• Exercise aim: Scan the material below for every line with the string "agent", and copy those lines.

• Task material:
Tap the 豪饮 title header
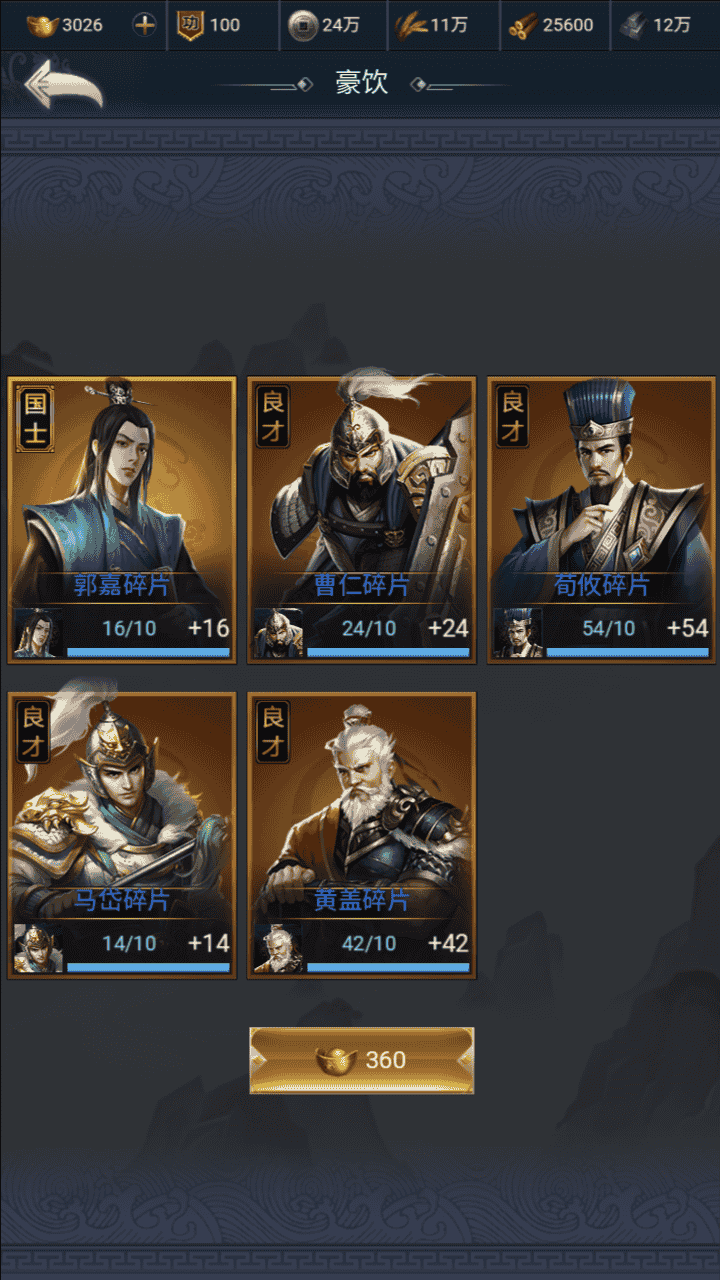Viewport: 720px width, 1280px height. 361,83
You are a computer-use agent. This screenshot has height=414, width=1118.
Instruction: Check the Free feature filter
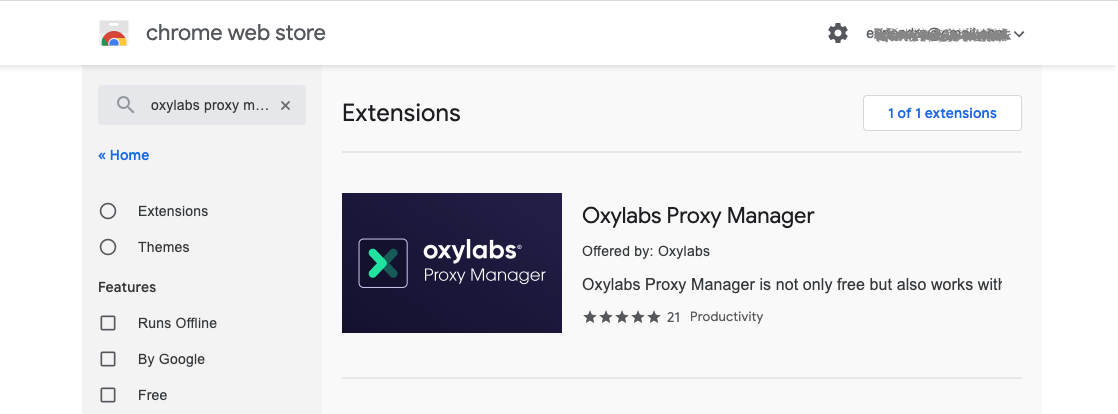[x=108, y=395]
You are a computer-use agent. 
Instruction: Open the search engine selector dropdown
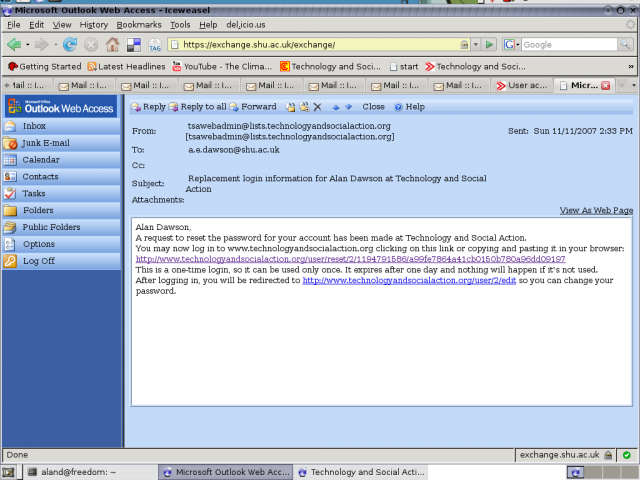click(x=511, y=44)
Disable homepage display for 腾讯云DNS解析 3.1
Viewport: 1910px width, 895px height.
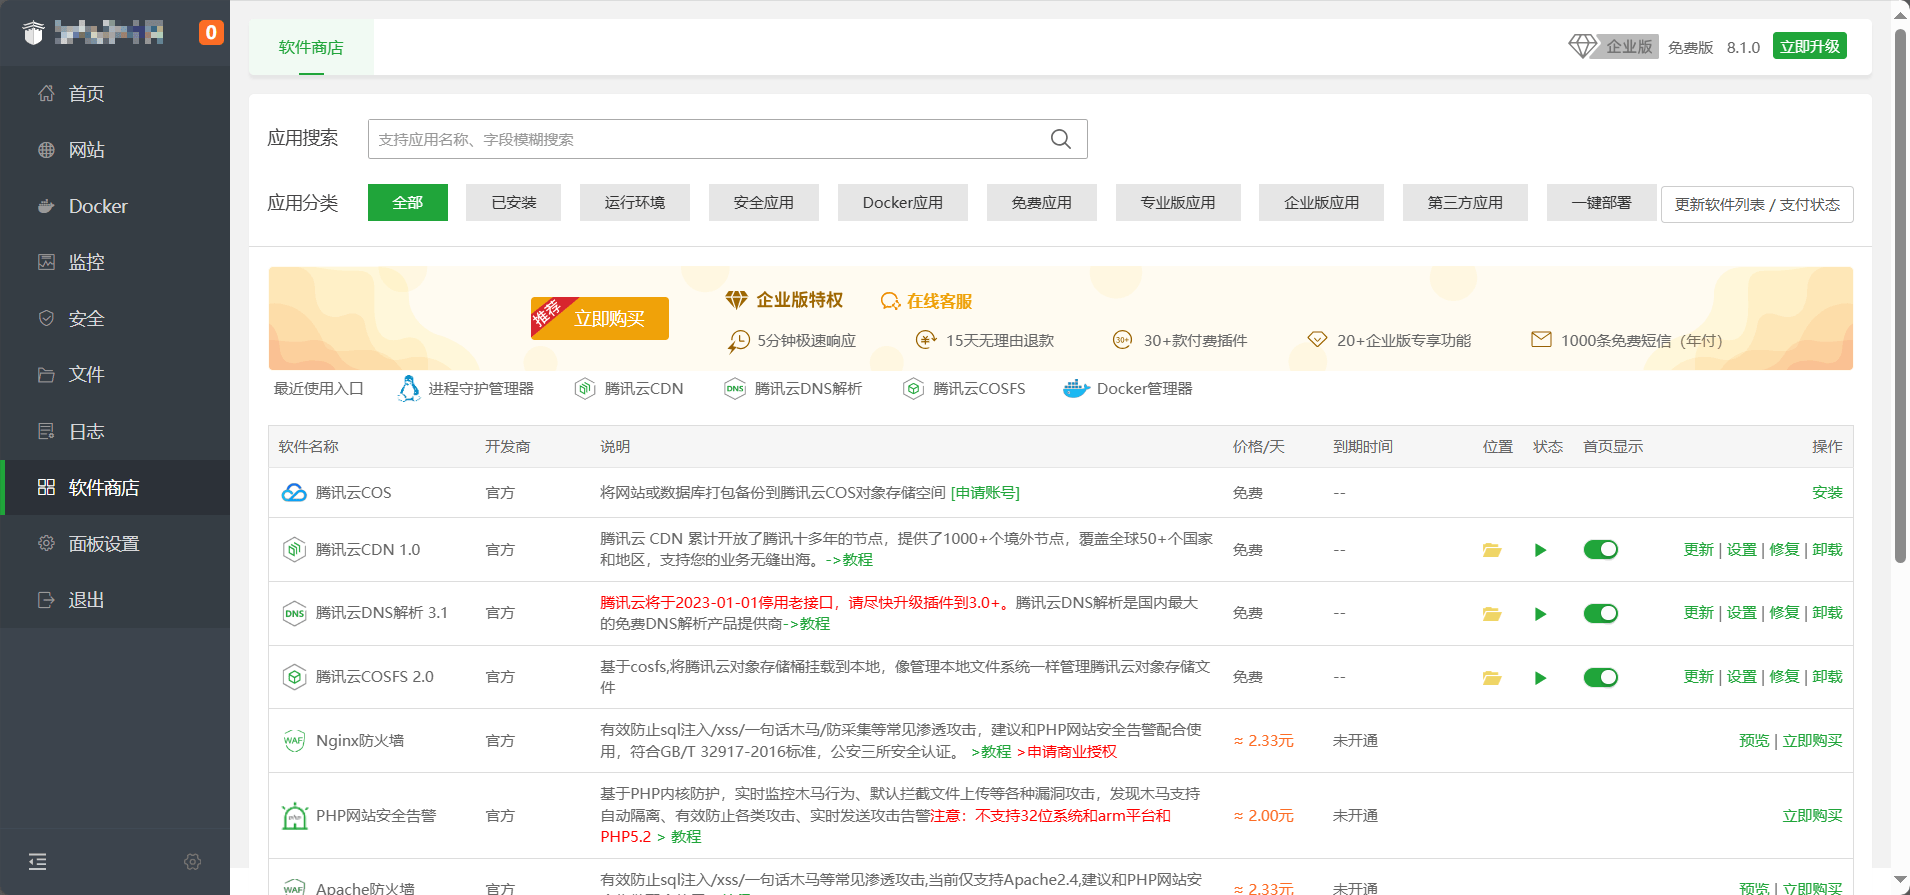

• Written response:
You are a computer-use agent. This screenshot has height=414, width=1118.
You are a computer-use agent. 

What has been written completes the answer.